On that point, Brown firmly situates himself in the more pessimistic view espoused by Greenberg, despite Duany’s cheery explications of the “new urbanism” gaining traction among urban planners. “My feeling is that the momentum to build these places is so huge that some kind of catastrophe will be required to end it. New philosophies and concepts will have an impact in one or two communities, but three-dozen new suburban communities will counterbalance every one of those. Frankly, I think it’ll only end when we either run out of fuel or the cost of fuel becomes so high that these communities are no longer livable.”
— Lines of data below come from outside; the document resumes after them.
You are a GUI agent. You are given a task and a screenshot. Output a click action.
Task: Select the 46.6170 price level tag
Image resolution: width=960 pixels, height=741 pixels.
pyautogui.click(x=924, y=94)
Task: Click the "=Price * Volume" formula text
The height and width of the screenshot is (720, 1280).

“It takes so much political will just to conceive of creating any other type of community,” concurs Burns. “The fact is, most people don’t have a choice as to where they live, because they’re inundated with this idea that you’ve got to have a backyard and a front lawn and a big house, because that’s what TV tells you (that) you need to have. And that’s going to continue until the city government says, ‘no, you’re not going to build like this anymore.’” As if that’s not an enormous enough obstacle, Brown adds, “to build walkable communities you have to break every by-law and fight every step of the way. If you want narrow streets, it’s against the rules; if you want apartments above stores, it’s against the rules. By- laws are written to virtually guarantee the spread of suburban sprawl monoculture.”
For all that, however, the filmmakers concede that the dialogue about suburban sprawl is now beginning to crop up in surprising places, most notably from the mouth of the mayor of Calgary, “the very picture of the suburban dad,” as Brown caustically notes. “This is a mayor whose election campaign was funded by developers, and yet now he’s talking about walkable communities, stopping sprawl, condensifying, living and working in the same area. Whether he’s sincere or not, he certainly talks a good game. You wouldn’t have been hearing this kind of talk from a politician fifteen or twenty years ago.” Nor might one expect the balance, depth, and refreshing lightness which Radiant City evinces in a left-leaning documentary culture, which has increasingly privileged the bite- sized, shallow and shrill qualities it purports to rail against. Co-existing with the audience-friendly flamboyance, which one can only expect from talented filmmakers, Burns and Brown present plainly and simply the realities of suburban monoculture without preaching either to the choir or the unconverted. Radiant City surpasses its patently ironic title to show the clarity which is the forerunner of hope within a seemingly intractable situation, and the hope that can lead, however haltingly, to change.